_GOAL_:
Please format every line of the records below as a numbered list, leaving out the blank lines.

_PROVIDED RECORDS_:
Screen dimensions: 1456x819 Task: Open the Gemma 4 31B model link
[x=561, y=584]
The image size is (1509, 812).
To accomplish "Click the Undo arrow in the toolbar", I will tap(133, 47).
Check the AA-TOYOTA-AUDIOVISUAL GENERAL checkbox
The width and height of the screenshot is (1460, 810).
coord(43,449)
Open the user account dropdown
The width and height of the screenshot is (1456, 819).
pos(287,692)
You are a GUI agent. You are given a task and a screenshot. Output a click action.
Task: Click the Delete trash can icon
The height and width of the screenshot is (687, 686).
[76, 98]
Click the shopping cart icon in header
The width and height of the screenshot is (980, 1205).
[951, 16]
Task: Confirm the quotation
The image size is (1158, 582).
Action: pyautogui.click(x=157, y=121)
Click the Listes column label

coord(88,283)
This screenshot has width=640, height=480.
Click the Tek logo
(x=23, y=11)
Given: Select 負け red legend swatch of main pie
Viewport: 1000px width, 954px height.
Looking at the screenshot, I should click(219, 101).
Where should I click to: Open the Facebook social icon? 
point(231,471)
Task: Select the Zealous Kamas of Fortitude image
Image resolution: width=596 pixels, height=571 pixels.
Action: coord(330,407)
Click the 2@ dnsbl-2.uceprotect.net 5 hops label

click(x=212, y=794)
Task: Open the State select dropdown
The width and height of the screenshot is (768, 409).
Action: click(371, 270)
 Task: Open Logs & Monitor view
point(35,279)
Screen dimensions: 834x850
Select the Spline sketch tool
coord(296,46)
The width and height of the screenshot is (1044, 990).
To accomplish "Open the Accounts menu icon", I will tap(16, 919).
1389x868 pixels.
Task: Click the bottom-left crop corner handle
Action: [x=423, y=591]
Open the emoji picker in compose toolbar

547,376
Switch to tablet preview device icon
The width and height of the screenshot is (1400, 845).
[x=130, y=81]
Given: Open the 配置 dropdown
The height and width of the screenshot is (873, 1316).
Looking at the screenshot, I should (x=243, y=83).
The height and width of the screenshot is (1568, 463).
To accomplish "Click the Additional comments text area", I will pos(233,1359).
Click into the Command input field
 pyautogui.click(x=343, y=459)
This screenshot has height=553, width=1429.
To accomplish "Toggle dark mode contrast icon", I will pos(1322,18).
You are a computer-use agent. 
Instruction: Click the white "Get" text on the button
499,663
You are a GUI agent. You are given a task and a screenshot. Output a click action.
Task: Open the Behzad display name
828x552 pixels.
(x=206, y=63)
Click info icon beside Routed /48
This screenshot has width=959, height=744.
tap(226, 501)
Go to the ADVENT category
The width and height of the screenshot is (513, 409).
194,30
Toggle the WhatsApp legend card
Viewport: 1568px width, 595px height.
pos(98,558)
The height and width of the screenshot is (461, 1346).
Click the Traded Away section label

_EXERCISE ANSWER_:
1. Screen dimensions: 1456x819 Task: Open the Gemma 4 31B model link
2. [x=561, y=584]
3. The image size is (1509, 812).
4. To accomplish "Click the Undo arrow in the toolbar", I will tap(133, 47).
5. Check the AA-TOYOTA-AUDIOVISUAL GENERAL checkbox
6. The width and height of the screenshot is (1460, 810).
7. coord(43,449)
8. Open the user account dropdown
9. The width and height of the screenshot is (1456, 819).
10. pos(287,692)
11. You are a GUI agent. You are given a task and a screenshot. Output a click action.
12. Task: Click the Delete trash can icon
13. The height and width of the screenshot is (687, 686).
14. [76, 98]
15. Click the shopping cart icon in header
16. The width and height of the screenshot is (980, 1205).
17. [951, 16]
18. Task: Confirm the quotation
19. The image size is (1158, 582).
20. Action: pyautogui.click(x=157, y=121)
21. Click the Listes column label
22. coord(88,283)
23. This screenshot has width=640, height=480.
24. Click the Tek logo
25. (x=23, y=11)
26. Given: Select 負け red legend swatch of main pie
27. Viewport: 1000px width, 954px height.
28. Looking at the screenshot, I should click(219, 101).
29. Where should I click to: Open the Facebook social icon? 
30. point(231,471)
31. Task: Select the Zealous Kamas of Fortitude image
32. Image resolution: width=596 pixels, height=571 pixels.
33. Action: coord(330,407)
34. Click the 2@ dnsbl-2.uceprotect.net 5 hops label
35. click(x=212, y=794)
36. Task: Open the State select dropdown
37. The width and height of the screenshot is (768, 409).
38. Action: click(371, 270)
39.  Task: Open Logs & Monitor view
40. point(35,279)
41. Screen dimensions: 834x850
42. Select the Spline sketch tool
43. coord(296,46)
44. The width and height of the screenshot is (1044, 990).
45. To accomplish "Open the Accounts menu icon", I will tap(16, 919).
46. 1389x868 pixels.
47. Task: Click the bottom-left crop corner handle
48. Action: [x=423, y=591]
49. Open the emoji picker in compose toolbar
50. 547,376
51. Switch to tablet preview device icon
52. The width and height of the screenshot is (1400, 845).
53. [x=130, y=81]
54. Given: Open the 配置 dropdown
55. The height and width of the screenshot is (873, 1316).
56. Looking at the screenshot, I should (x=243, y=83).
57. The height and width of the screenshot is (1568, 463).
58. To accomplish "Click the Additional comments text area", I will pos(233,1359).
59. Click into the Command input field
60.  pyautogui.click(x=343, y=459)
61. This screenshot has height=553, width=1429.
62. To accomplish "Toggle dark mode contrast icon", I will pos(1322,18).
63. You are a computer-use agent. 
64. Instruction: Click the white "Get" text on the button
65. 499,663
66. You are a GUI agent. You are given a task and a screenshot. Output a click action.
67. Task: Open the Behzad display name
68. 828x552 pixels.
69. (x=206, y=63)
70. Click info icon beside Routed /48
71. This screenshot has width=959, height=744.
72. tap(226, 501)
73. Go to the ADVENT category
74. The width and height of the screenshot is (513, 409).
75. 194,30
76. Toggle the WhatsApp legend card
77. Viewport: 1568px width, 595px height.
78. pos(98,558)
79. The height and width of the screenshot is (461, 1346).
80. Click the Traded Away section label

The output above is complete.